▶ **Exercise brief**:
Rewrite the records, starting at the line that contains "Given: Load more comments at the top" and ending at the end of the records, with "sidebar" replaced by "side panel" and everything else left unchanged. Leave the pictures out of your answer.

====== Records provided ======

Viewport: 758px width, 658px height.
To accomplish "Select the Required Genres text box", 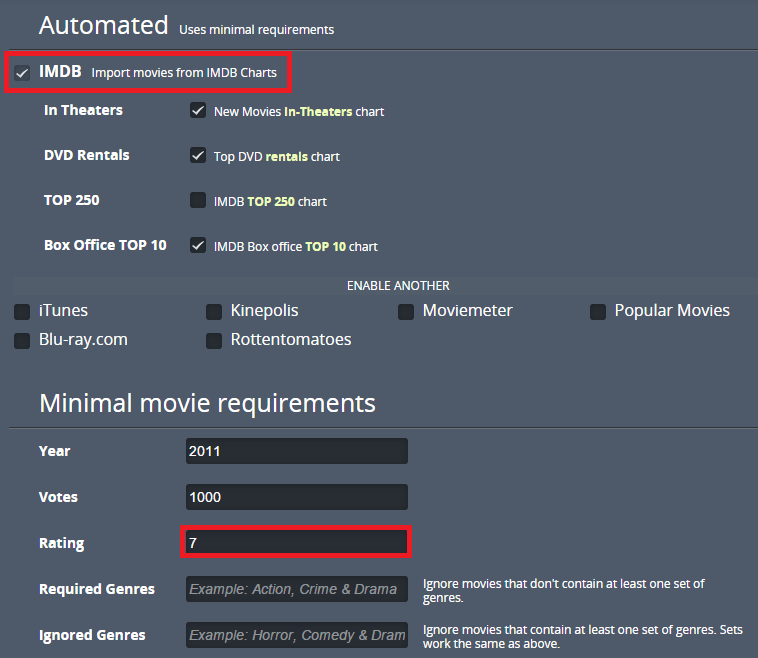I will (x=297, y=589).
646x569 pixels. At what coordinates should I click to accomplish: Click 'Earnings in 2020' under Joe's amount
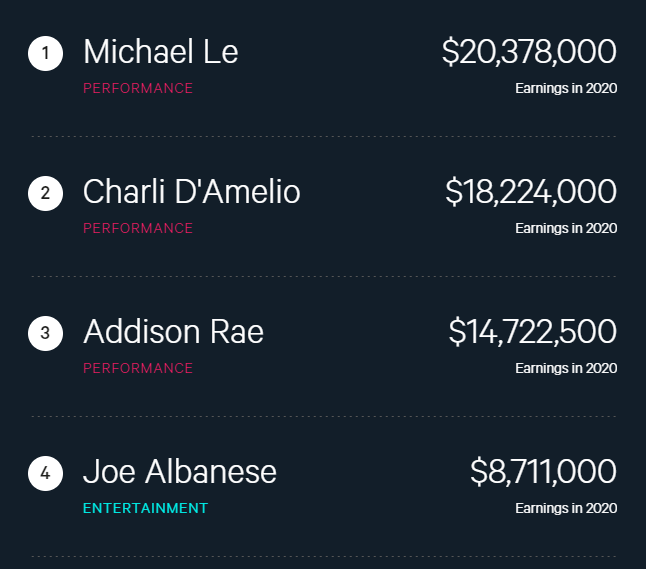(x=566, y=508)
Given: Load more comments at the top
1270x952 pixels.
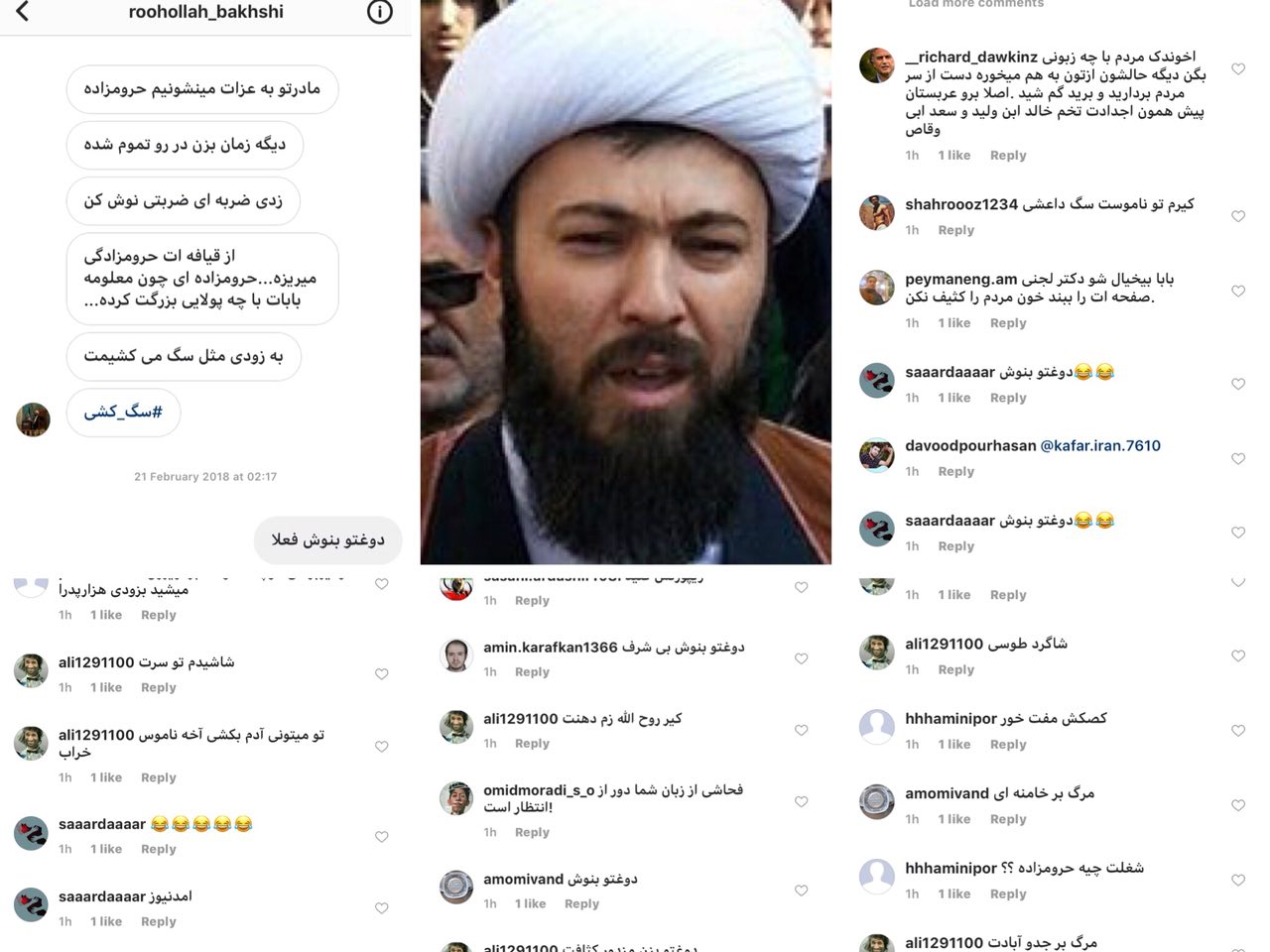Looking at the screenshot, I should [976, 4].
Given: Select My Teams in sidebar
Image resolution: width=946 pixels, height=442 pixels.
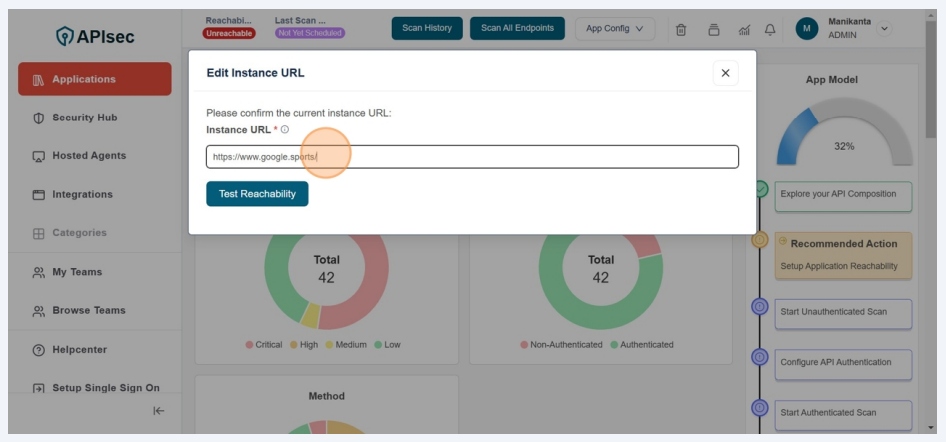Looking at the screenshot, I should [77, 272].
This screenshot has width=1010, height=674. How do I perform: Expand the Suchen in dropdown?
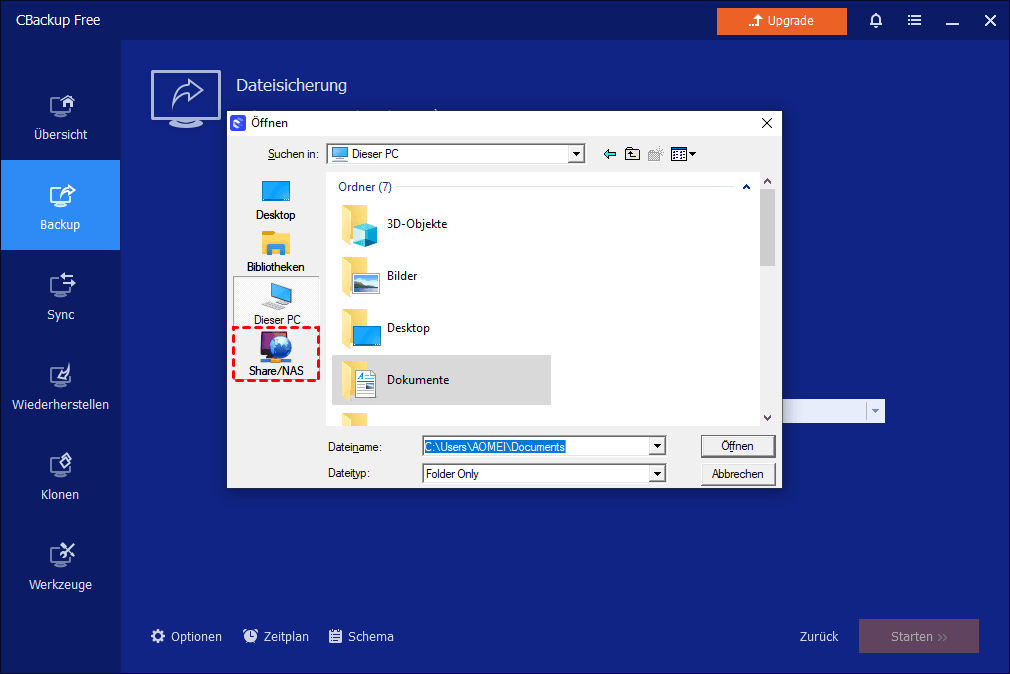click(x=575, y=154)
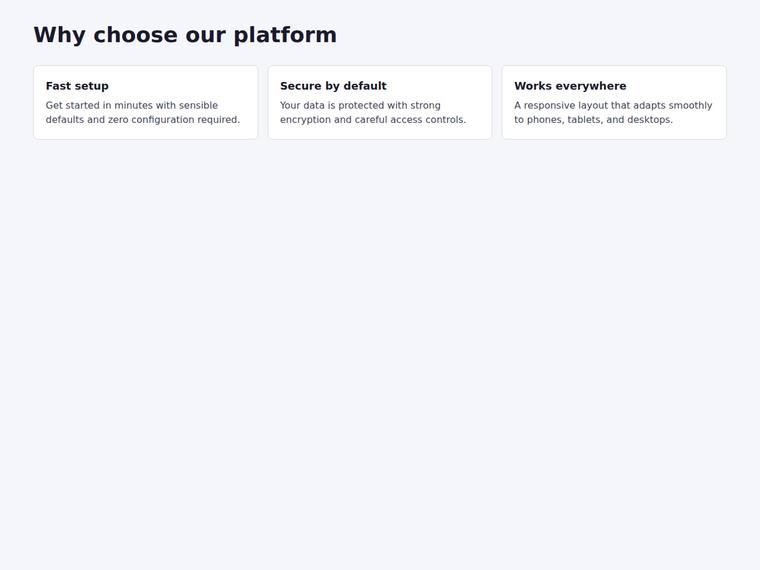Click the "Why choose our platform" heading

185,35
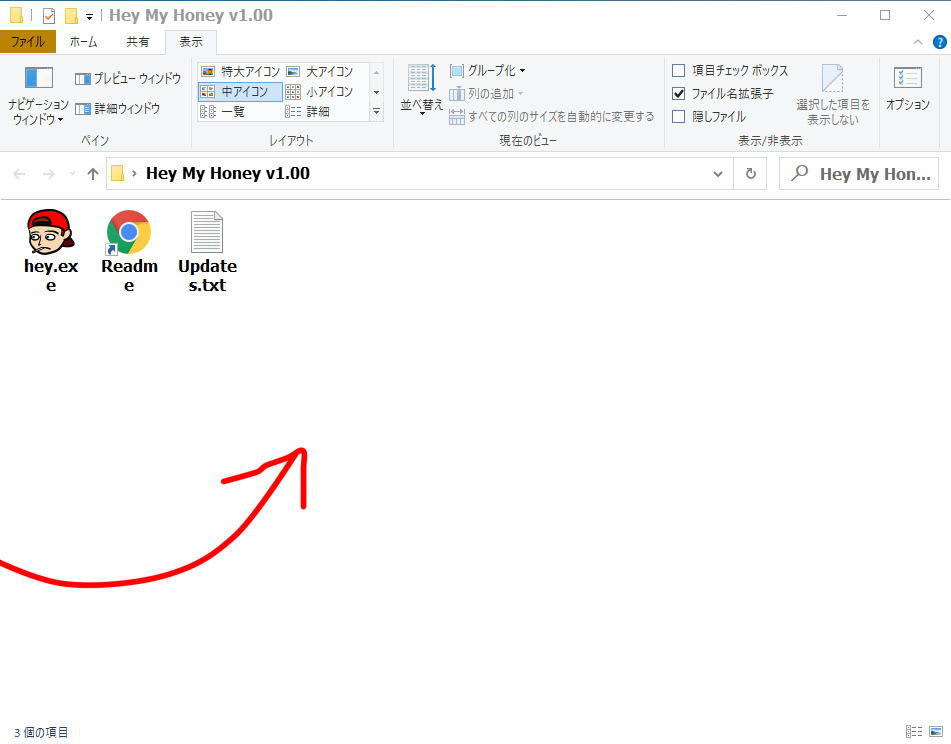This screenshot has height=744, width=951.
Task: Open address bar history dropdown
Action: pos(718,174)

======

▶ **Task answer**:
Given: Load more comments at the top
1270x952 pixels.
Looking at the screenshot, I should [976, 4].
Given: Select My Teams in side panel
Image resolution: width=946 pixels, height=442 pixels.
Looking at the screenshot, I should [77, 272].
This screenshot has width=1010, height=674. How do I perform: Expand the Suchen in dropdown?
click(x=575, y=154)
Click the "Why choose our platform" heading

185,35
This screenshot has height=744, width=951.
Task: Open address bar history dropdown
Action: pos(718,174)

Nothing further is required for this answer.